Ukraine : une dangereuse partie d'échecs pour l'UE
Ces dernières semaines, la Russie a massé des milliers de soldats à la frontière ukrainienne, faisant craindre à l'Occident une prochaine offensive. Les États-Unis ont menacé Moscou de représailles en cas d'incursion.
C'est comme si l'ancienne guerre froide soufflait sur l'Ukraine. Déjà ancrées dans la confrontation depuis l'annexion de la Crimée en 2014, les relations entre l'Occident et la Russie se sont tendues ces dernières semaines. La cause : une éventuelle invasion russe, redoutée par Washington malgré les dénégations de Moscou qui cherche à limiter l'influence de l'OTAN dans sa sphère d'influence. C'est l'histoire d'une crise diplomatique majeure entre deux camps opposés.
Déjà en sommeil depuis la guerre de 2014 dans l'est de l'Ukraine avec les séparatistes pro-russes, le face-à-face a repris en novembre 2021. Face à des mouvements de troupes "inhabituels" à la frontière ukrainienne, Washington demande des comptes à Moscou. Les États-Unis sont prudents, d'autant que la Russie a déjà massé quelque 100 000 soldats à la frontière depuis avril, suscitant les premières craintes d'une invasion. L'OTAN, l'UE, Paris et Berlin mettent en garde Moscou contre toute nouvelle "action agressive".
Pour Kiev, l'hypothèse d'une invasion commence à prendre de l'ampleur. Le 28 novembre, l'Ukraine a affirmé que la Russie avait massé quelque 92 000 soldats à ses frontières en vue d'une offensive fin janvier ou début février. Les autorités russes nient cette intention et accusent l'Ukraine de concentrer des troupes dans l'est du pays.
Le 7 décembre, lors d'un sommet bilatéral virtuel, Biden a menacé Poutine de sanctions économiques fortes en cas d'invasion de l'Ukraine. Le président russe, quant à lui, a posé ses conditions : disposer de "garanties juridiques sûres" qui empêcheraient l'Ukraine de rejoindre l'OTAN. C'est ce qui est en jeu dans ce bras de fer. Moscou demande le retrait des troupes étrangères des pays de l'OTAN dans tous les États qui ont rejoint l'Alliance après 1997. La diplomatie russe a mentionné nommément la Bulgarie et la Roumanie, mais la liste comprend 14 pays de l'ancien bloc communiste.

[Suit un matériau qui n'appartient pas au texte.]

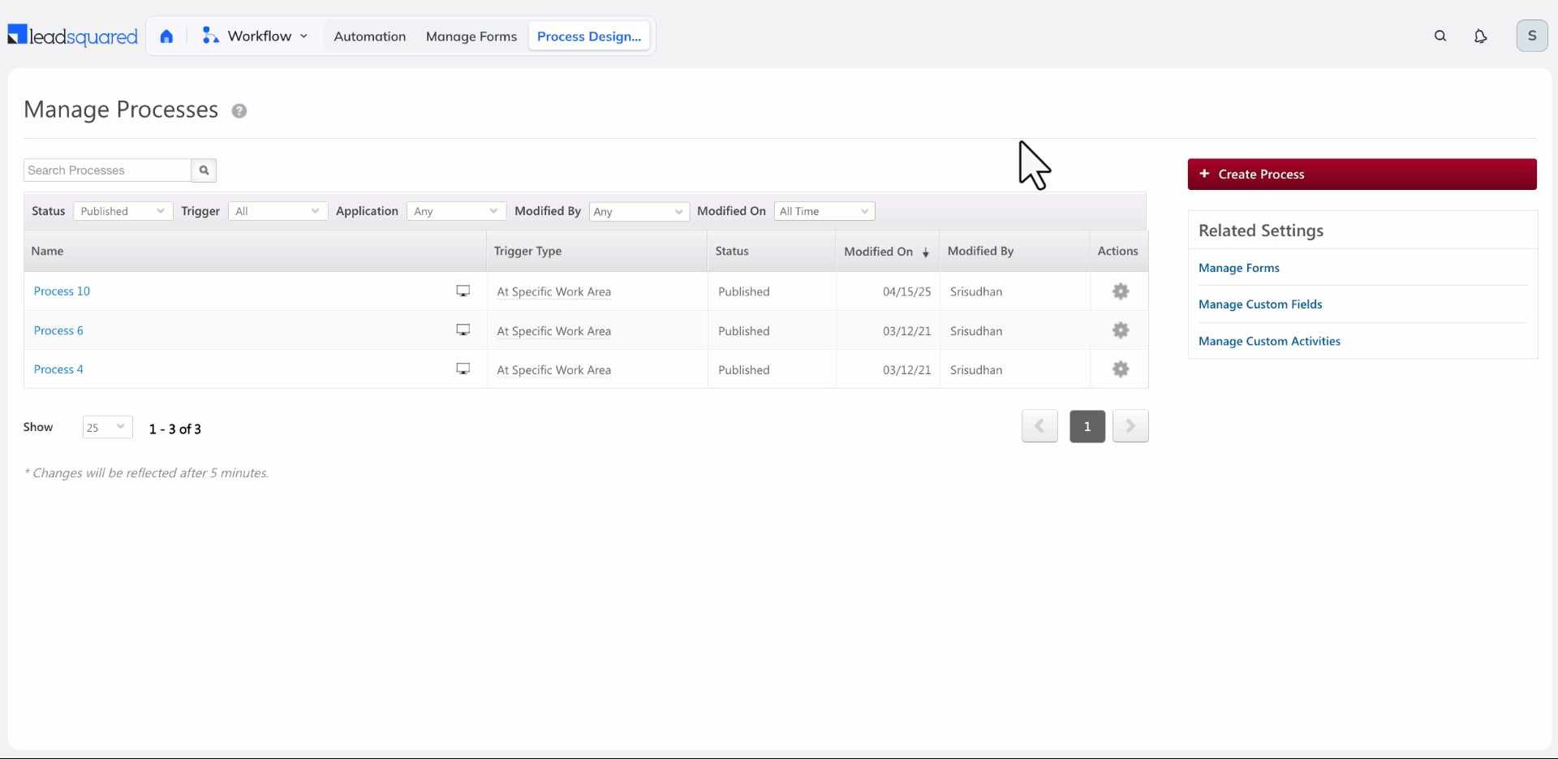Expand the Status filter set to Published

[123, 211]
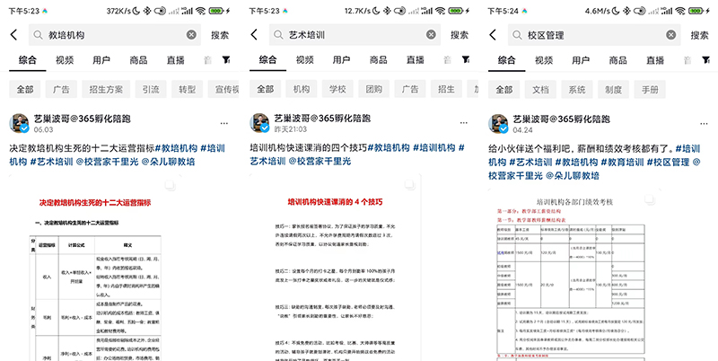Screen dimensions: 718x361
Task: Select the 招生方案 filter chip
Action: pyautogui.click(x=107, y=90)
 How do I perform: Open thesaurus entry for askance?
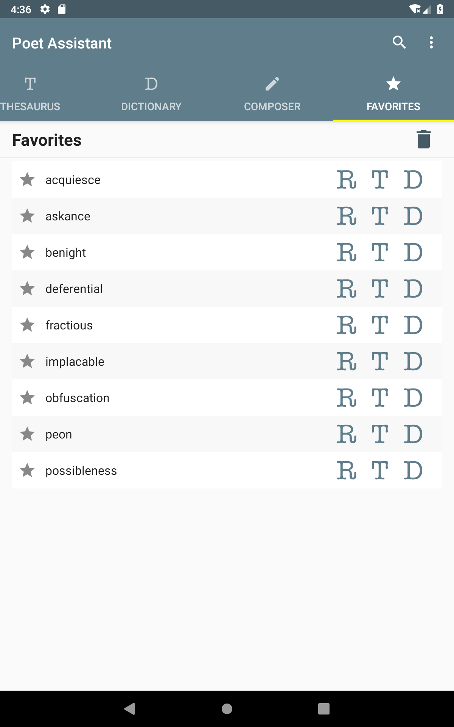379,216
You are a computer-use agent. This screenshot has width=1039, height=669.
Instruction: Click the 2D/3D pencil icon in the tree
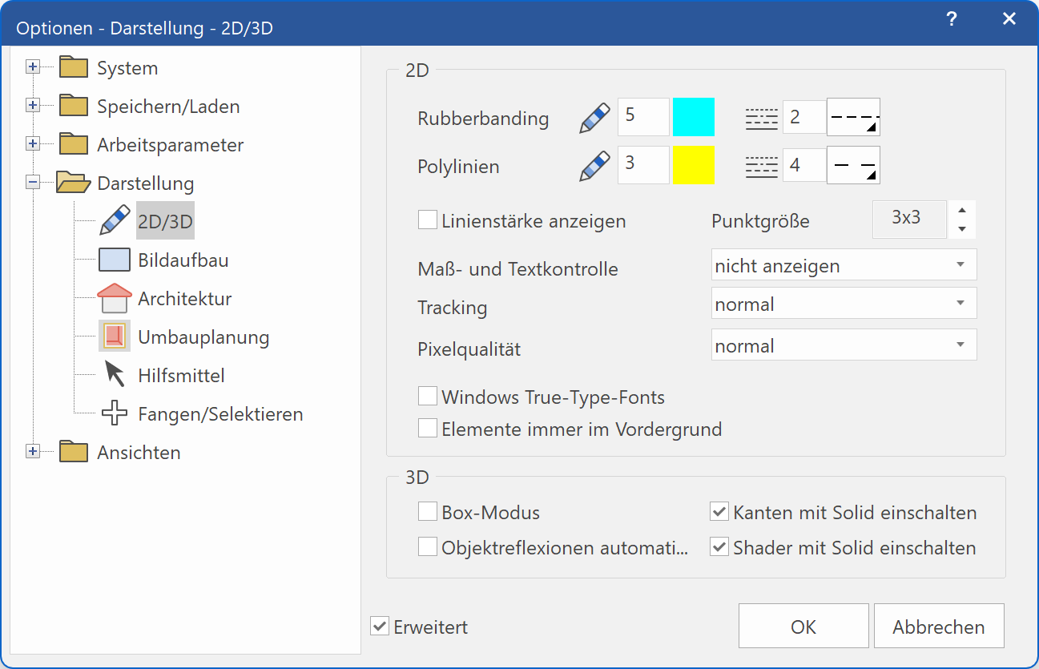[x=115, y=220]
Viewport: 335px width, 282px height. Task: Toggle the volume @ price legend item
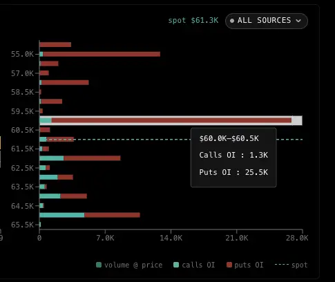point(129,265)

Le 10 janvier 2022, Russes et Américains entament des négociations tendues à Genève, première étape d'une séquence diplomatique. Mais en vain. Le 12 janvier, à l'issue d'un Conseil OTAN-Russie qui s'est tenu à Bruxelles, l'OTAN et la Russie ont pris acte de leurs profondes " différences " sur la sécurité en Europe. Le 14 janvier, plusieurs sites web gouvernementaux ukrainiens ont été la cible d'une cyberattaque massive. Le même jour, Washington a accusé Moscou d'avoir envoyé des agents en Ukraine pour mener des opérations de "sabotage" afin de créer un "prétexte" pour une invasion. Des affirmations "gratuites" selon le Kremlin.
Le 18 janvier, Moscou a exigé des réponses occidentales à ses demandes avant de nouveaux pourparlers. Pour Moscou, l'objectif reste le même : un retrait de l'OTAN, perçue comme une menace existentielle et dont les élargissements successifs rappellent l'humiliation de l'effondrement de l'URSS. Le problème est que, pour les Américains, un retrait de l'Europe n'est pas envisageable, mais l'administration Biden se dit prête à discuter des craintes de la Russie en matière de sécurité.

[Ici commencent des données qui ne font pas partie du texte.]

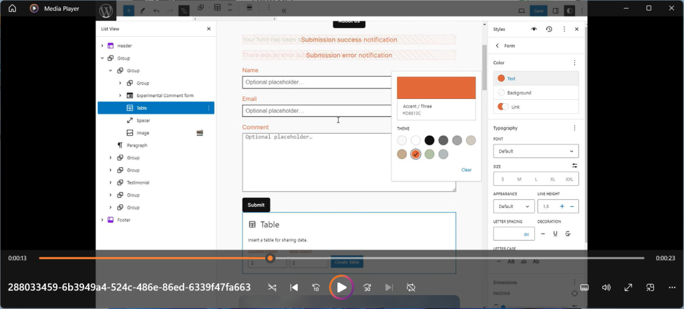Toggle repeat mode in player
Viewport: 684px width, 309px height.
411,288
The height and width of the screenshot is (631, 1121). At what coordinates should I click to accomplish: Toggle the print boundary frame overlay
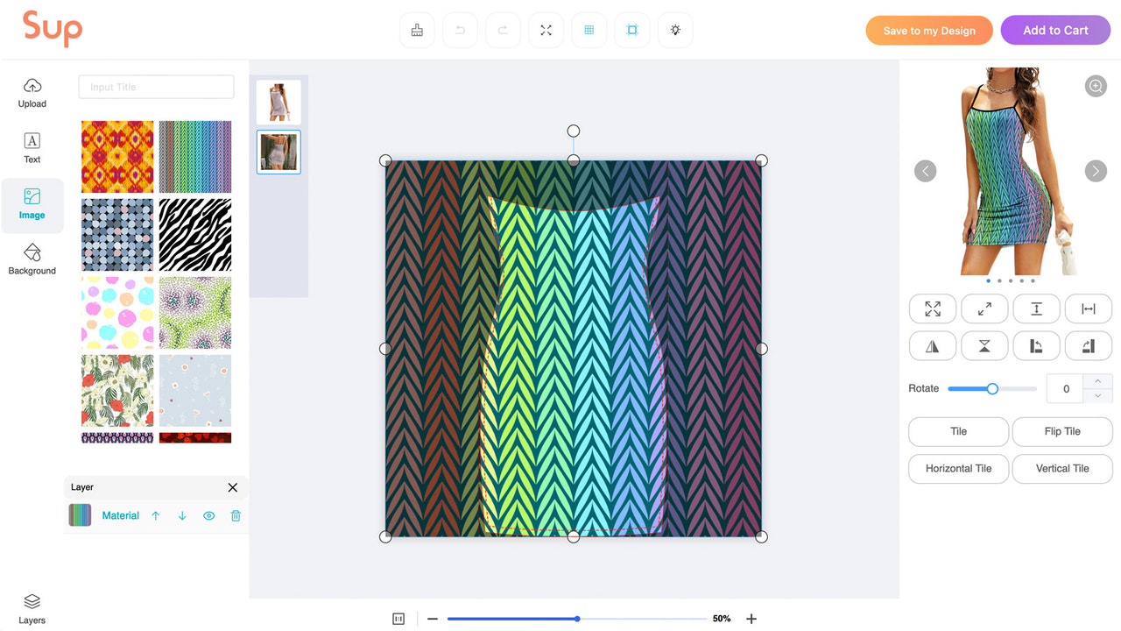(631, 30)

La Russie commence à déployer un nombre indéterminé de troupes au Belarus afin de mener des exercices "improvisés" de préparation au combat aux frontières de l'UE et de l'Ukraine. Washington s'inquiète du possible déploiement d'armes nucléaires russes au Belarus et pense que Moscou pourrait attaquer l'Ukraine à tout moment.

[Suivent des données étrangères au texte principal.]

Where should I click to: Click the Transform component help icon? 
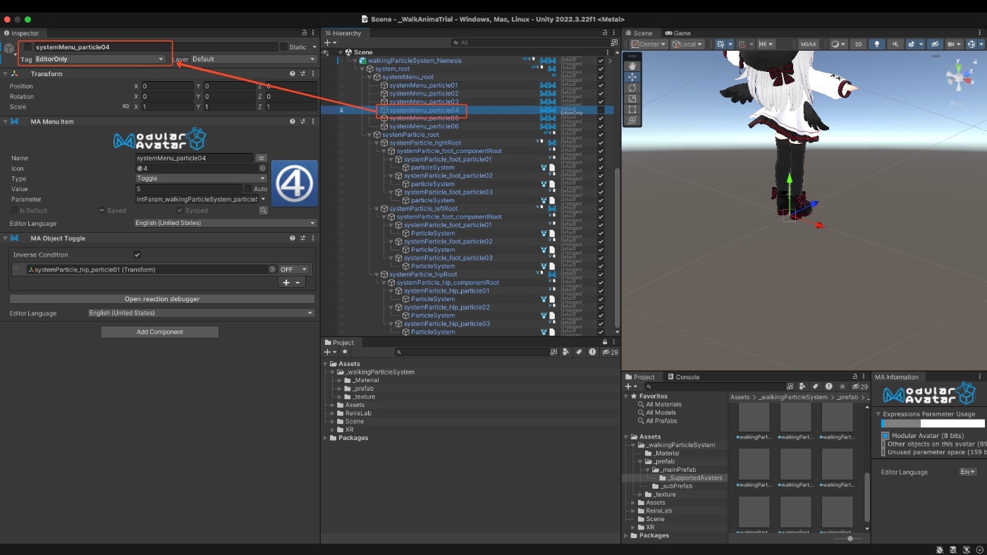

L'issue de cette situation est incertaine, mais elle représente un danger pour l'UE et ses États membres. Un danger qui peut venir à la fois de la Russie et des États-Unis. En fait, les deux puissances préfèrent ne pas écouter la voix de l'UE, qui, rappelons-le, est la plus grande puissance économique du monde. Washington et Moscou ont transformé l'Europe en un échiquier digne de la guerre froide. L'Ukraine est déjà un pion comme d'autres pays, notamment les anciens satellites de l'URSS, ainsi que les Européens dépendants des États-Unis.
Frédéric Mertens de Wilmars. Professeur et coordinateur de la licence en relations internationales à l'Université européenne de Valence.